Un petit bijou d'écrin

Réjean Legault présente une exposition consacrée au pavillon du Canada à la Biennale de Venise.

4 Juin 2018 à 11H14

Image tirée du film Ville éternelle, documentaire réalisé en 1958 par Colin Low et une équipe de l'ONF, qui met en vedette le pavillon du Canada à Venise. Photo: Musée des beaux-arts du Canada

Après avoir accueilli pendant six décennies des expositions consacrées à des artistes et architectes parmi les plus réputés au pays, le pavillon du Canada à la Biennale de Venise a fait l'objet d'importants travaux de restauration au coût de trois millions de dollars. Retrouvant l'aspect qu'il avait à l'origine, en 1958, le bâtiment moderne d'intérêt patrimonial a été dévoilé le 24 mai dernier, dans le cadre de la Biennale Architettura 2018 (exposition internationale d'architecture) de Venise.
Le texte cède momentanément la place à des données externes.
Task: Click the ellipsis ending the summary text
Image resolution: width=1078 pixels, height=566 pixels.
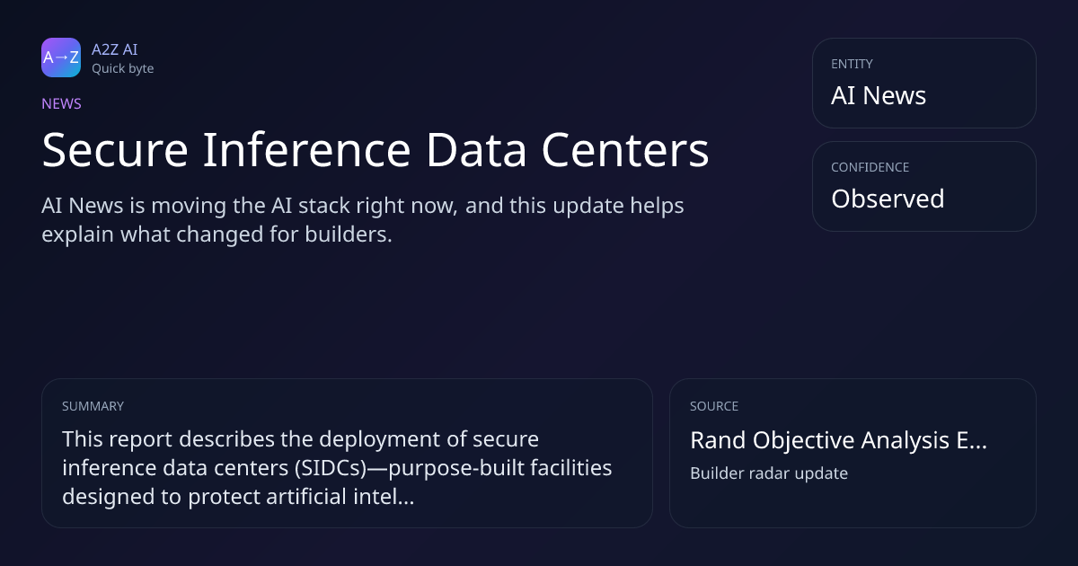Action: 405,500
Pour souligner cet événement, le pavillon du Canada sera l'hôte jusqu'en novembre prochain de l'exposition Le Canada construit / reconstruit un pavillon à Venise, dont le commissariat est assuré par le professeur de l'École de design Réjean Legault, en collaboration avec son collègue Louis-Charles Lasnier et l'historienne de l'architecture et du design Cammie McAtee. Présentée durant la Biennale Architettura, l'exposition pose un regard inédit sur le contexte historique dans lequel  l'une des plus prestigieuses agences d'architecture italiennes de l'après-guerre – le studio milanais BBPR – a été mandatée par le Musée des beaux-arts du Canada pour concevoir et bâtir le pavillon du Canada, qualifié de «petit bijou d'écrin» lors de son inauguration en juin 1958.

Situé entre les pavillons de la Grande-Bretagne et de l’Allemagne, le pavillon intègre deux grands arbres en ses murs.  Prenant la forme d’une coquille de nautile, il comporte en son centre une colonne octogonale qui soutient une spirale de poutres de toiture. Cette architecture et les matériaux – brique, verre, bois et acier – qui le composent ont contribué à lui donner un caractère unique.

Préserver la conception originale

Mis en œuvre en raison de l’état précaire et des limitations fonctionnelles du pavillon du Canada, le projet de restauration  a été amorcé en 2014 sous la direction de l’architecte Alberico Barbiano di Belgiojoso, fils de l’un des fondateurs du studio BBPR. L'architecte a œuvré pour assurer la consolidation du bâtiment et moderniser ses composantes, tout en préservant sa conception originale.

Façade du pavillon du Canada en 2018, incluant le panneau d'entrée de l'exposition. Photo: Réjean Legault

Le chantier comprenait une réfection complète des murs extérieurs, de la toiture et de la façade vitrée, ainsi qu’une mise à niveau technique. Les micocouliers (espèce d'arbres) grandissant au centre du pavillon ont également été préservés. Enfin, le paysage environnant a été revitalisé par la Biennale de Venise dans le cadre du projet de renouvellement des Giardini di Castello, amorcé en 2013. Le financement des travaux et de l’exposition a été assuré par Reesa Greenberg, mécène du Musée des beaux-arts du Canada et secrétaire fondatrice de la Société pour l’étude de l’architecture au Canada.

Exposition commémorative

L'exposition Le Canada construit/reconstruit un pavillon à Venise  vise à commémorer le 60e anniversaire du pavillon du Canada et à célébrer sa restauration. Elle explore l’histoire du bâtiment et offre une étude de son importance architecturale.

«Le pavillon est un bâtiment vraiment moderne sur le plan de l’articulation structurale, de l’organisation spatiale et de l’expression matérielle, souligne le professeur Réjean Legault. Quant au projet de restauration, il offrait l’occasion idéale d’examiner le design original du pavillon, d’explorer son long passé en tant qu’espace d’exposition et de réfléchir à l’esprit de collaboration qui fut à la base de sa conception et de sa reconstruction. »

En plus de proposer une série de courts films documentaires produits par l’Office national du film du Canada (ONF), qui comportent des entrevues avec des contributeurs canadiens et italiens au projet de restauration, l'exposition inclut un projet de photo-documentation sur le chantier et les personnes qui y ont participé. Une publication abondamment illustrée, réalisée sous la direction de Réjean Legault, paraîtra en 2019. Contenant des textes d’universitaires italiens et canadiens spécialisés en histoire de l’art et de l’architecture, en conservation des bâtiments et en architecture paysagiste, elle mettra en contexte la remise en état du pavillon du Canada et soulignera la pertinence de son architecture moderne.